Records provided |

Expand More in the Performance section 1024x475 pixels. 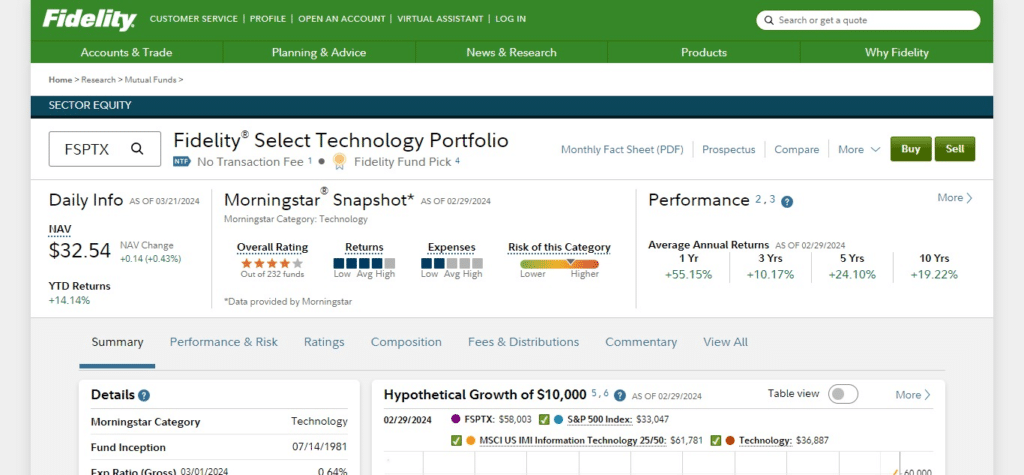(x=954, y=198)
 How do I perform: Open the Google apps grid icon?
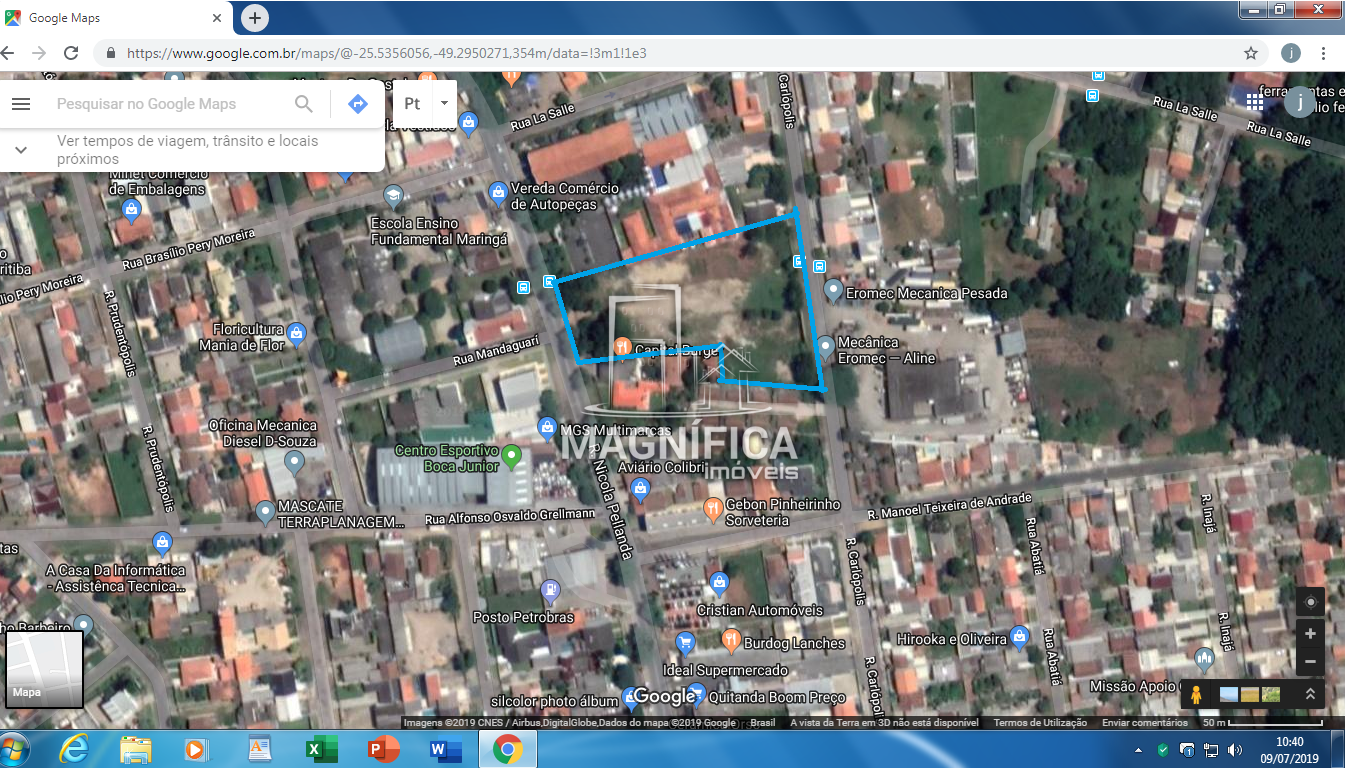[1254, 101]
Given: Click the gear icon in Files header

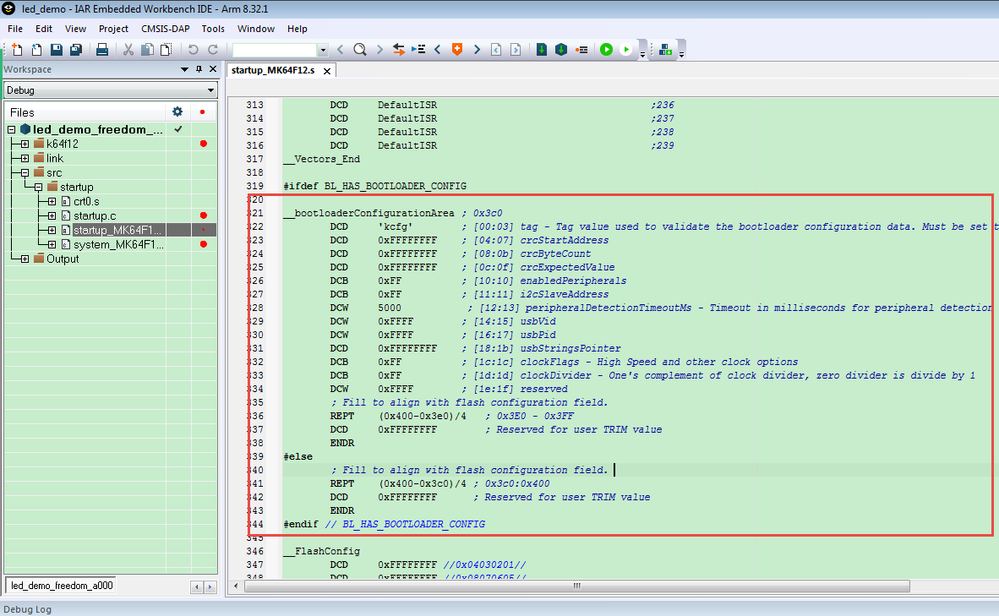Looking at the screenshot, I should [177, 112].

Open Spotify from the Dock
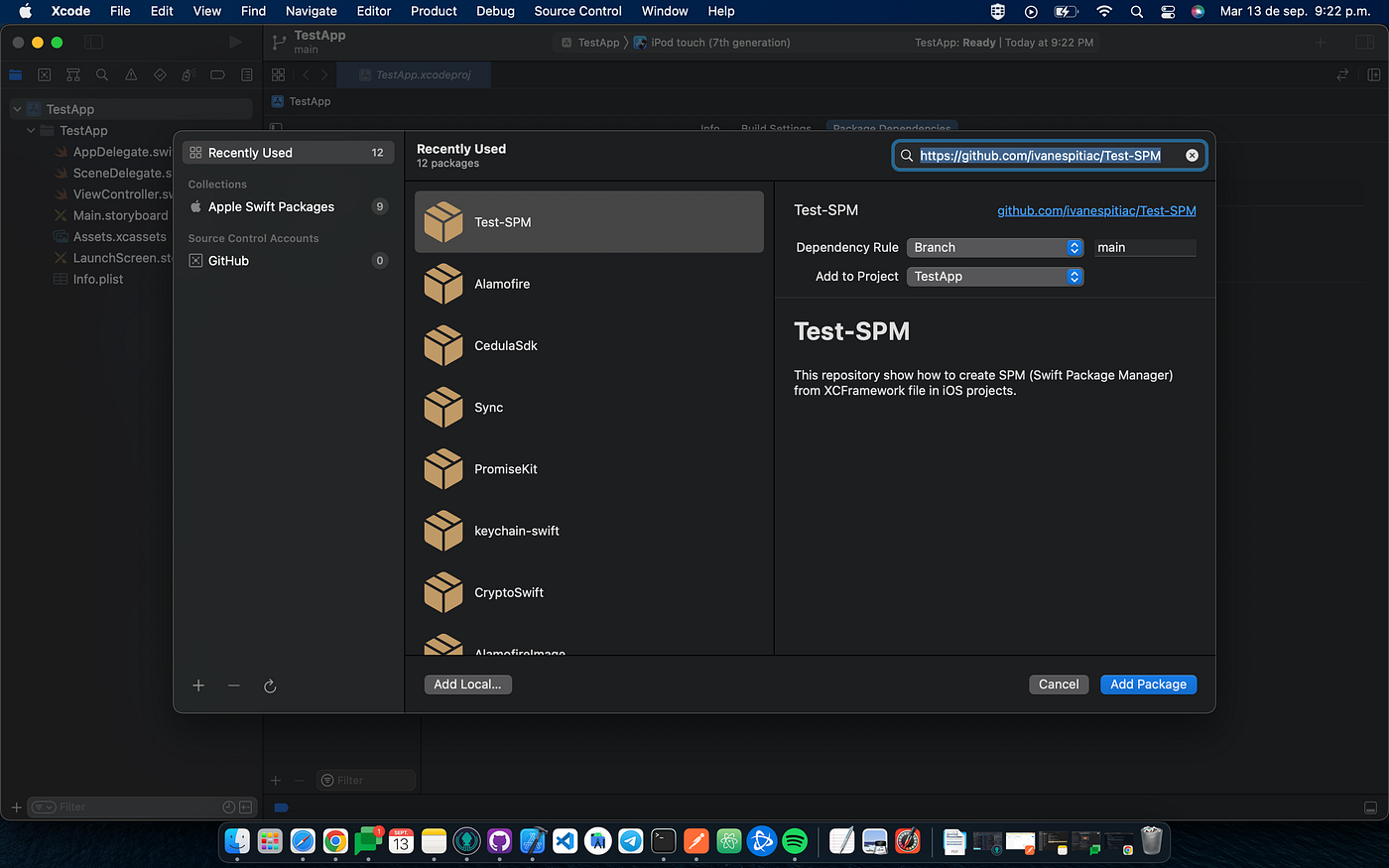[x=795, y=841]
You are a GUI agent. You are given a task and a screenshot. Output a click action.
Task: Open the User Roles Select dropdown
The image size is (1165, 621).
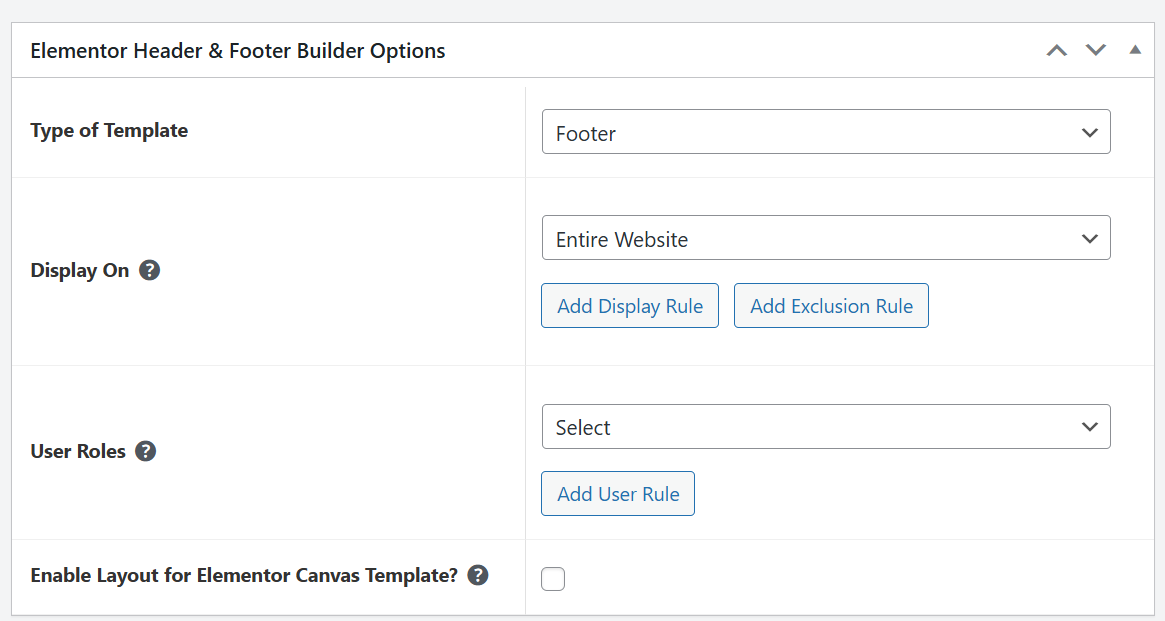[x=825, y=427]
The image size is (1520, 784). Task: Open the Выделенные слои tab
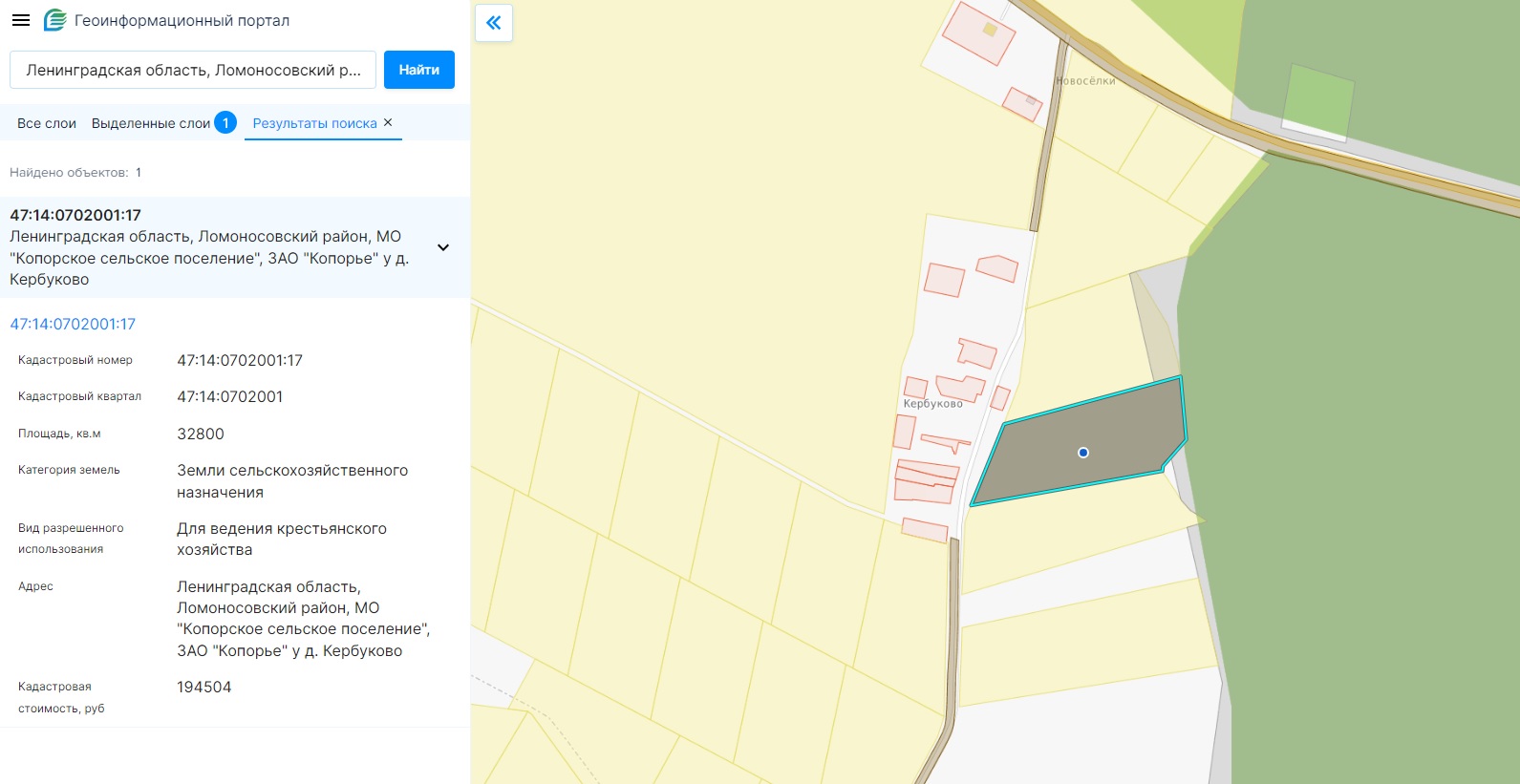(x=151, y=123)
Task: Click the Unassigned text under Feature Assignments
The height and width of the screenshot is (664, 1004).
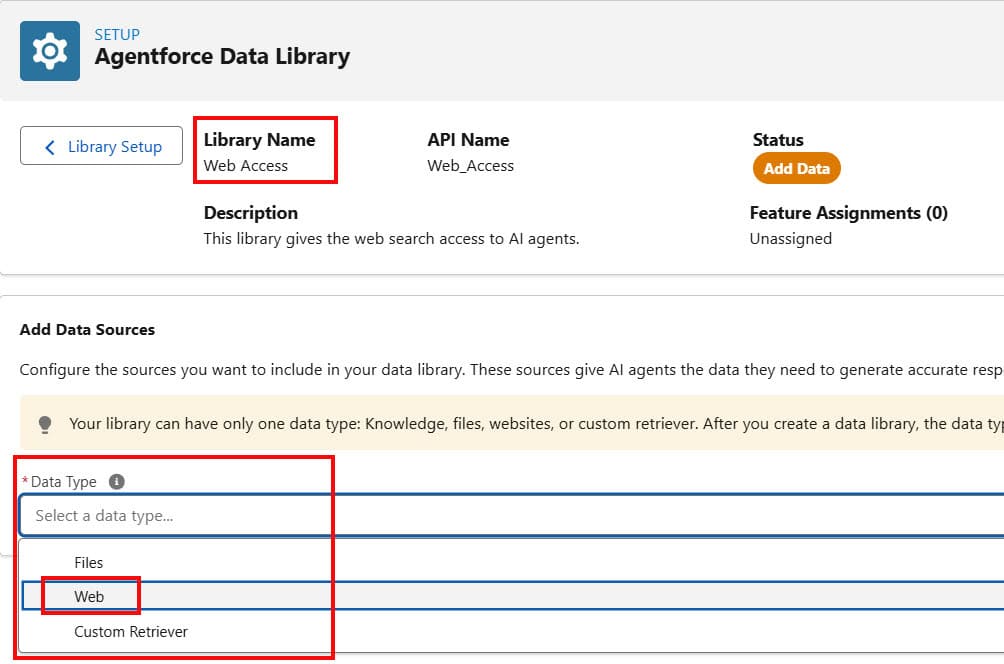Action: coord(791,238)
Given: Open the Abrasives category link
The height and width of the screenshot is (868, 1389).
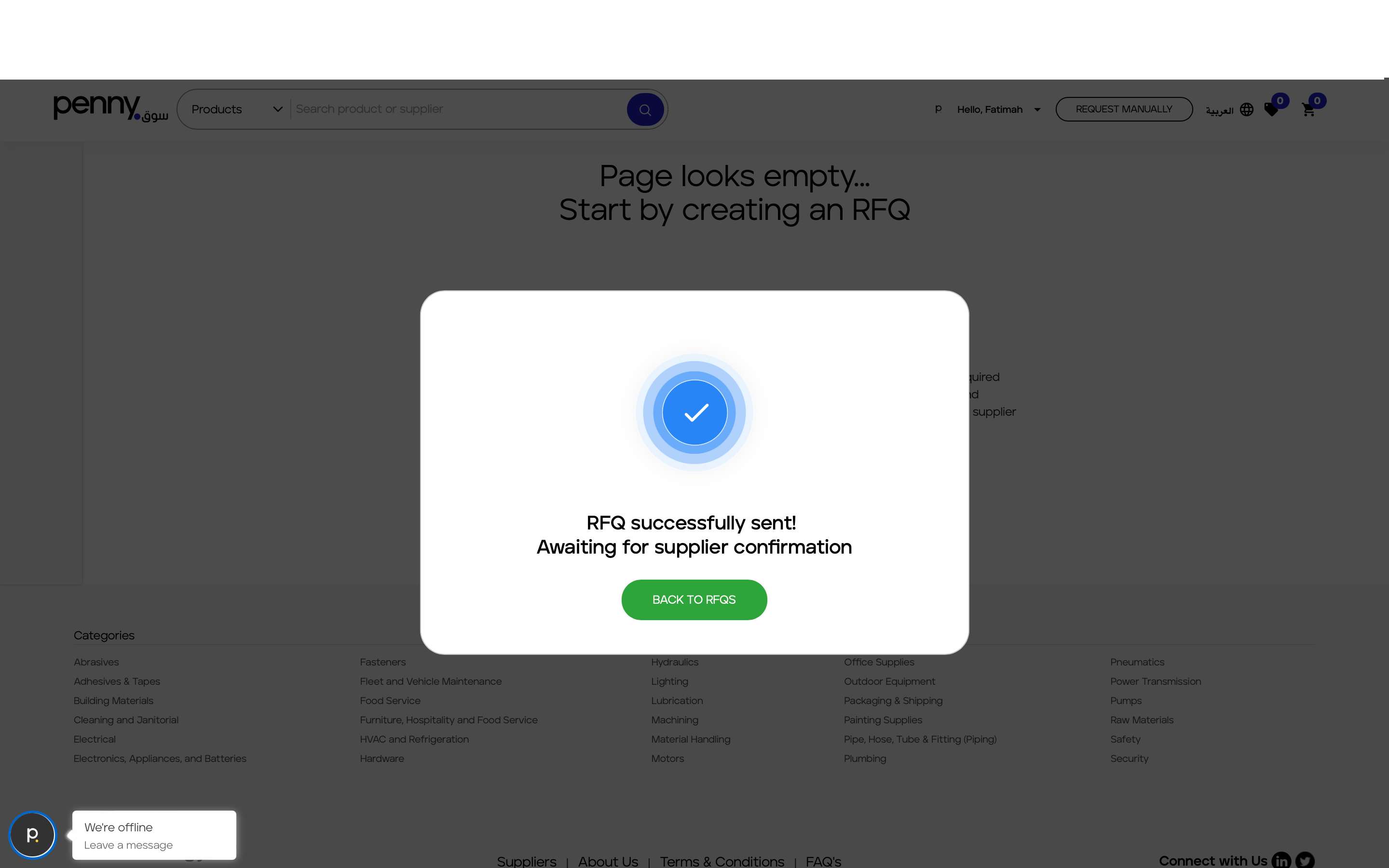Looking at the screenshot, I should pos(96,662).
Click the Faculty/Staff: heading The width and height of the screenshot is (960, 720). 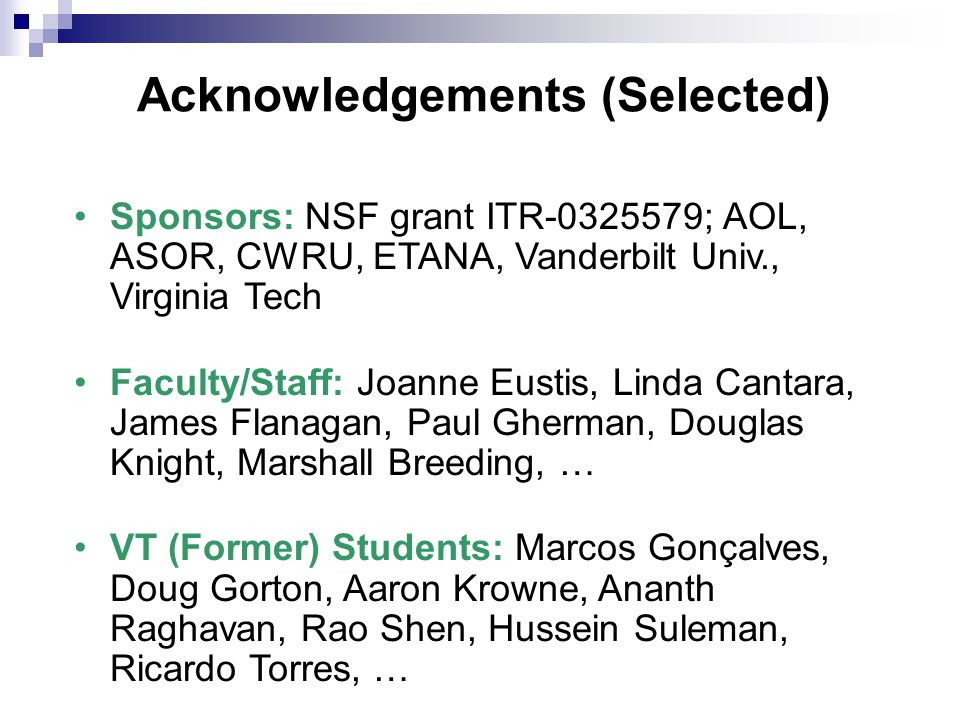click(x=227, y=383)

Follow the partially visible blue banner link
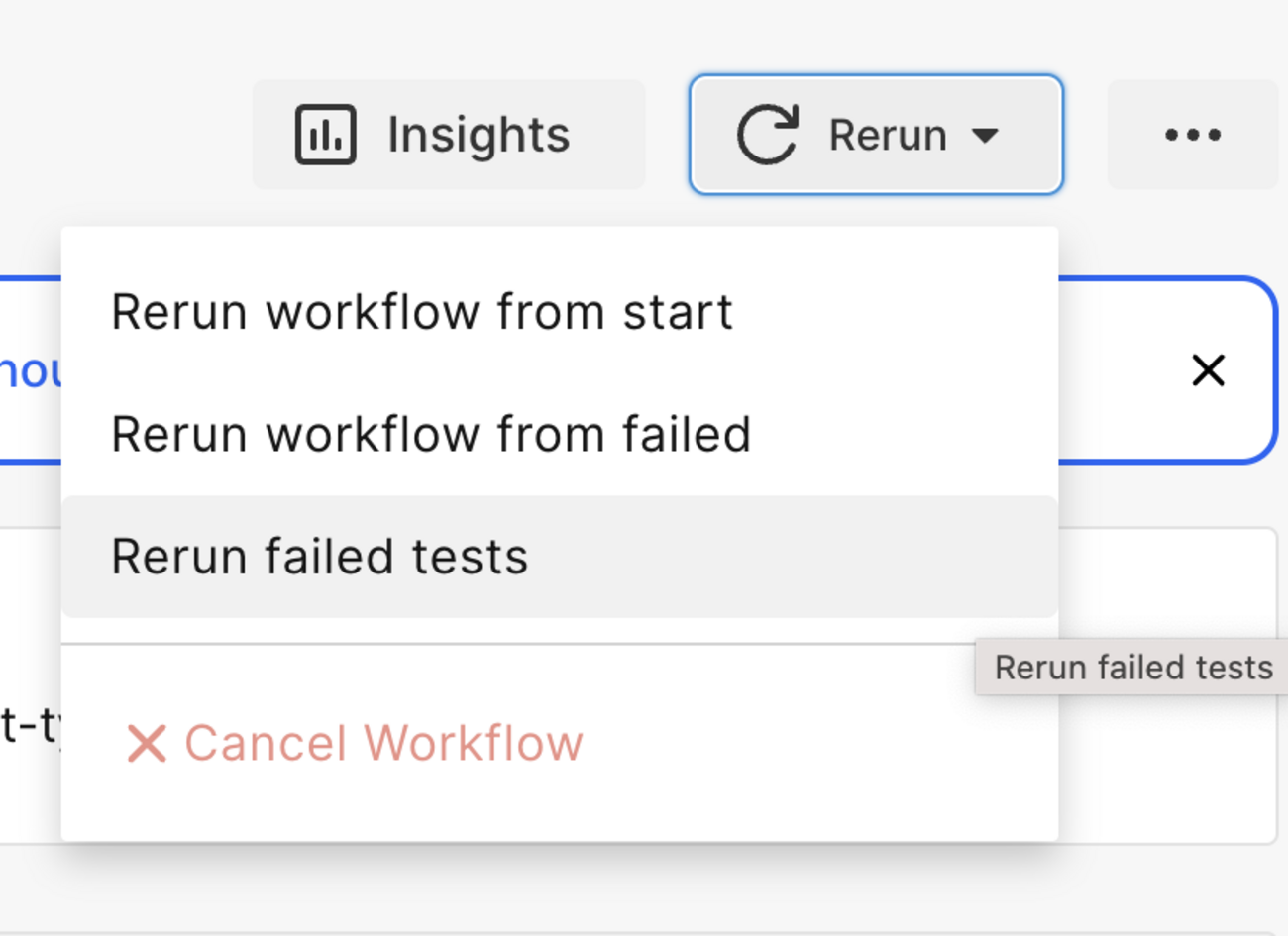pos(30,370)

Problem statement | In the listing above, find the line containing "Task: Open the User Roles Select dropdown". Output it and every line after it up to and including the line containing "Given: Open the Abrasives category link", exactly, but skip the pictures.

Answer section |
Task: Open the User Roles Select dropdown
The image size is (1165, 621).
[x=825, y=427]
The image size is (1520, 784). Task: Open the Выделенные слои tab
(x=151, y=123)
Task: Click the Unassigned text under Feature Assignments
The height and width of the screenshot is (664, 1004).
Action: coord(791,238)
Given: Open the Abrasives category link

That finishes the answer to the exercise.